Federal judge blocks marijuana prohibition
Federal judge overturns prohibition laws because of humanitarian concerns.
U.S. District Judge Mitty Wheat blocked federal enforcement of marijuana prohibition laws late Thursday. The judge cited U.S. Supreme Court privacy and abortion rulings, including last year’s Supreme Court ruling overturning Nebraska’s ban on partial-birth abortions.
Judge Wheat said that prohibition is unconstitutional because it would not allow a doctor to prescribe the medicine in cases where substantial medical evidence shows that it may save the lives or the sight of some patients.
“The alternative to marijuana, for some glaucoma patients,” said Judge Wheat in his ruling, “appears to be a dangerous cryogenic procedure that freezes eye tissue and runs the risk of removing whatever remaining sight they have.” In the case of cancer or AIDS patients, “the alternative is often a slow wasting, as other medicines cause the patient’s body to reject any nourishment. Not only is the result a quicker death, but it is usually a more painful life.”
The case hinged on whether the medicine is safer than other treatments, and whether marijuana prohibition would limit a patient’s right to life, liberty, and the pursuit of happiness.
“There really is no credible evidence that marijuana reduces inter-ocular pressure in glaucoma patients,” said U.S. Senator James M. Inhofe (R-OK). “All the research and glaucoma patients you might have seen saying otherwise are just figments of a marijuana-addled culture. Robert Randall never existed.” The Senator went on to say that any AIDS patients and cancer patients who claim therapeutic benefits from marijuana prescription “are admitted felons. Who could possibly trust a felon to tell the truth about marijuana? All AIDS patients and cancer patients who use marijuana should go to jail. Hell, all AIDS patients should go to jail whether they use marijuana or not.”

- _The data_:

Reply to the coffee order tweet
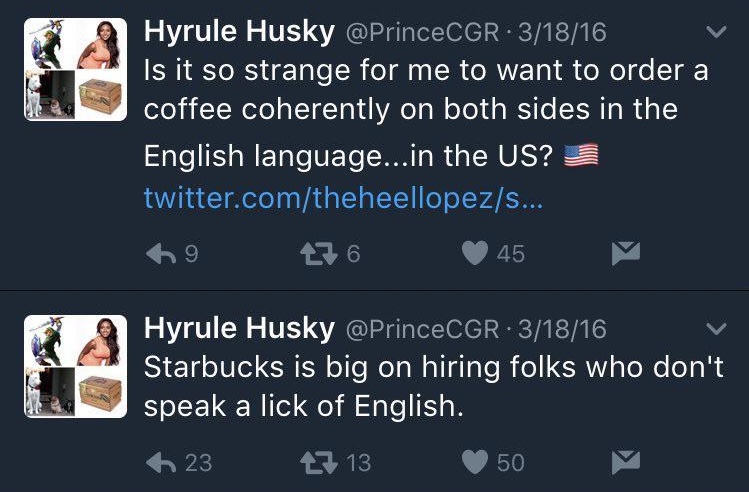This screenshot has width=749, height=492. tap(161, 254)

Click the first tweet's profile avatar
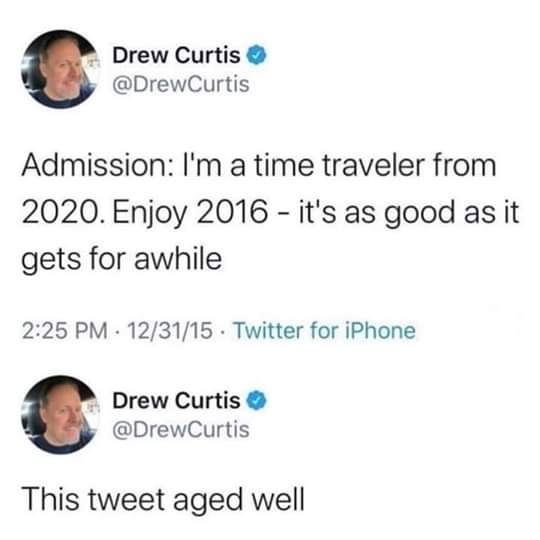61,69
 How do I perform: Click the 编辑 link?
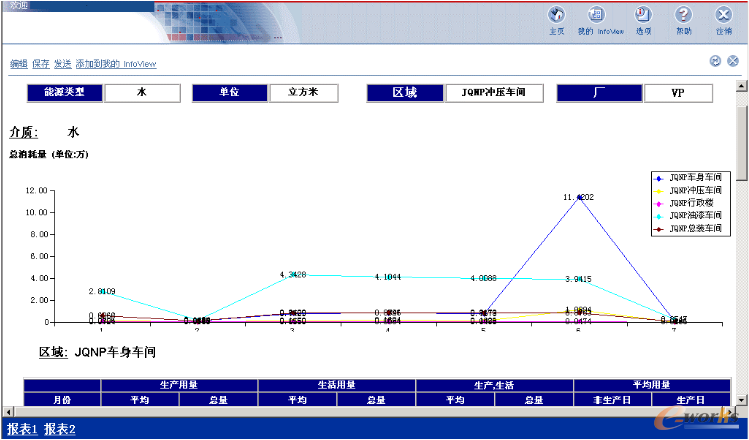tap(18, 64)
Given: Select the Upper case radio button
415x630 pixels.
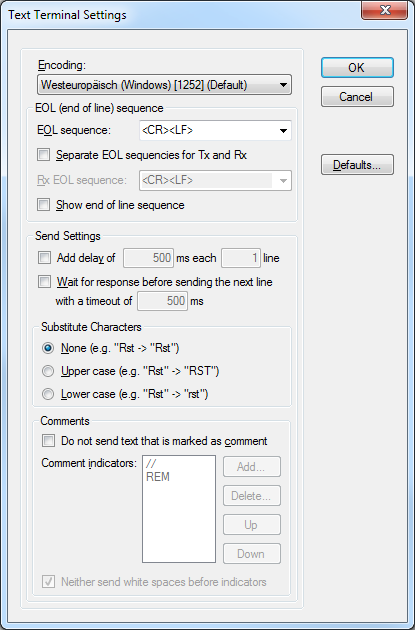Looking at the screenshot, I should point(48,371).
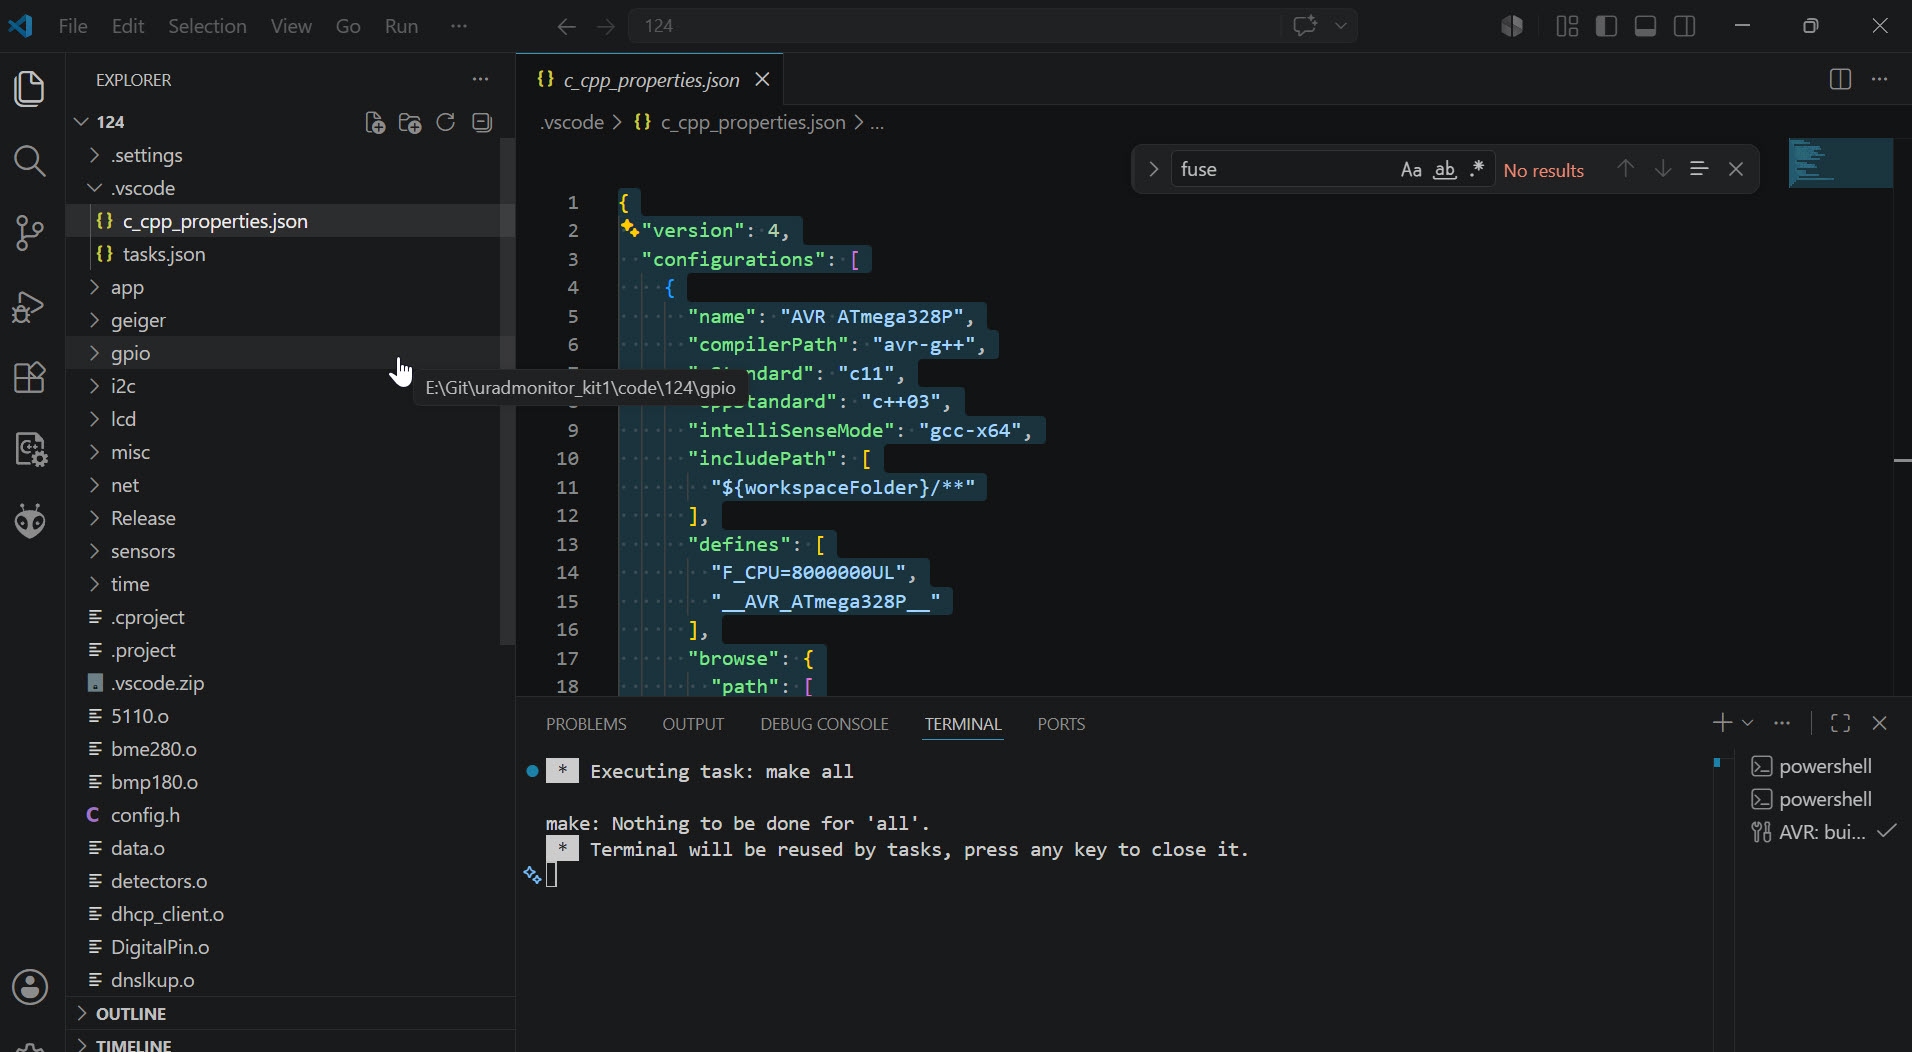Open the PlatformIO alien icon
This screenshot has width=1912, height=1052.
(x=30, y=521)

- _Your instructions_: Resume the news article about the federal judge who blocked enforcement of marijuana prohibition, writing on from its final sentence.

- _Expected output_:
In 1997, Senator Inhofe sponsored, with Senator Jesse Helms (R-NC), the “Effective Medicine Prevention Act” which would have stripped doctors who recommended marijuana to their stricken patients of their license to prescribe medicine. The bill also would have sent doctors to prison for eight years.
Under the current blocked marijuana prohibition laws, doctors who prescribe marijuana to their AIDS, cancer, and glaucoma patients can be subject to losing their license, and their patients to lengthy prison terms. The sentence for marijuana use by patients can reach ten to twenty years or more, often with no chance for parole.
Following the ruling, businesses in the food service industry have reportedly been inundated with resumes from former DEA agents. Jack Straw, a San Diego McDonald’s manager, told the Reader “we are unlikely to hire any of these people. Customer service skills are uniformly appalling among these applicants.” According to Straw, one former agent, during the interview process, said that if a customer were to ask for alterations to their burger, he would shoot the customer and plant a Burger King burger on the corpse to justify the shooting. “We have a reputation to uphold at McDonald’s,” said Straw, “I don’t know where they got these people but I don’t want them in my establishment.”